Parallèlement, les coûts du transport de marchandises continuent de diminuer en octobre, après avoir augmenté les mois précédents en raison des conflits géopolitiques au Moyen-Orient et des conditions météorologiques qui ont affecté d'importantes routes pour le commerce mondial des marchandises.
Perspectives nationales
Au niveau national, l'économie a progressé de 5,6 % en glissement annuel au cours du mois d'août 2024, de sorte que la croissance moyenne sur la période janvier-août a atteint 5,1 %, proche de son potentiel.
Dans ce contexte, le marché du travail continue d'afficher des indicateurs favorables, avec un taux de chômage ouvert de 5,3 % et un niveau historiquement élevé de travailleurs employés, dépassant les cinq millions.
L'économie dominicaine devrait maintenir une croissance d'environ 5 % en 2024, soit l'une des plus fortes expansions de la région, selon des organisations internationales telles que le Fonds monétaire international (FMI), la Banque mondiale et la Commission économique pour l'Amérique latine et les Caraïbes (CEPALC).
Le rythme de croissance du crédit privé en monnaie nationale a continué de se modérer progressivement, se stabilisant autour de 12,5 % en glissement annuel.
Les taux de croissance des prêts privés et des agrégats monétaires au sens large ont progressivement convergé vers la croissance du PIB nominal, conformément au programme monétaire de la Banque centrale.
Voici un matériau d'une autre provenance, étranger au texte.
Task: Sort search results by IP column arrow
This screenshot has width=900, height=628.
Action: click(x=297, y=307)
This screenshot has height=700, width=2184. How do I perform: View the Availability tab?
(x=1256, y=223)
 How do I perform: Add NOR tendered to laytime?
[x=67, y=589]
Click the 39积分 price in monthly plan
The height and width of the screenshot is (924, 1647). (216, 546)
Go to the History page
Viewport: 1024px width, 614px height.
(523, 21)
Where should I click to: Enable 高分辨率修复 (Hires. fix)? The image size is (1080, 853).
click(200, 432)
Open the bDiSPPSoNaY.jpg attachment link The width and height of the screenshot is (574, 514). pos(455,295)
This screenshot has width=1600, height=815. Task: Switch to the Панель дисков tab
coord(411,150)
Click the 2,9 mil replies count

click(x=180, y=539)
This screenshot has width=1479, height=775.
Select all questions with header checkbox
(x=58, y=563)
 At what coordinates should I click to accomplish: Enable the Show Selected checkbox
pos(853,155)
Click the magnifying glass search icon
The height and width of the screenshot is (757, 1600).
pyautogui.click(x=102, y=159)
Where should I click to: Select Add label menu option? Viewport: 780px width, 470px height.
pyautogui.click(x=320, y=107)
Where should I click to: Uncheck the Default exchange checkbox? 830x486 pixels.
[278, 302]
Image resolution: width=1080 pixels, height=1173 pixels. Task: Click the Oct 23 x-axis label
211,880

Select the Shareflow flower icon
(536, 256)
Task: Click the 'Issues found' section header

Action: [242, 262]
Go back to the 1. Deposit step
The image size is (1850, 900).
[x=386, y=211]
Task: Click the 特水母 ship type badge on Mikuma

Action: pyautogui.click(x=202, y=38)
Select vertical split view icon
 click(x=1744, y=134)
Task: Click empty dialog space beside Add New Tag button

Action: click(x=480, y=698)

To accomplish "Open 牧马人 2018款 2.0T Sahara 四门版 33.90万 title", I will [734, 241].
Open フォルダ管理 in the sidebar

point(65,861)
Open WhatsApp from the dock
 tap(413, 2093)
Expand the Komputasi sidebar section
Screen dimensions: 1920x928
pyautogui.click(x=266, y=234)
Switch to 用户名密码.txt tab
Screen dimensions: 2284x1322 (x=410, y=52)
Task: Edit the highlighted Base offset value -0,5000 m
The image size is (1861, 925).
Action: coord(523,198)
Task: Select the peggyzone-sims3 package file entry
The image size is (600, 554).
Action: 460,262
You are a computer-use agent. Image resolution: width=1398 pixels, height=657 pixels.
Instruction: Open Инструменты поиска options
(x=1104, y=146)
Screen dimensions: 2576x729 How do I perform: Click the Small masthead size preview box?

Parallèlement, les activités génératrices de devises étrangères continuent d'afficher des performances favorables, même dans un contexte d'incertitude sur la scène internationale, le tourisme, les exportations des zones franches, les transferts de fonds et les investissements directs étrangers se distinguant particulièrement.
Dans cet ordre, la stabilité relative du taux de change a été maintenue, avec une dépréciation cumulée de 3,3 % en octobre, tandis que les réserves internationales s'élevaient à environ 14,5 milliards de dollars américains en septembre, soit l'équivalent d'environ 11 % du produit intérieur brut (PIB) et d'environ cinq mois d'importations, dépassant les indicateurs recommandés par le FMI.
Ce rapport souligne que l'économie dominicaine possède des fondamentaux macroéconomiques solides et un secteur productif résilient, ce qui se traduit par une meilleure perception du risque pays par rapport à la moyenne de l'Amérique latine et des autres économies émergentes.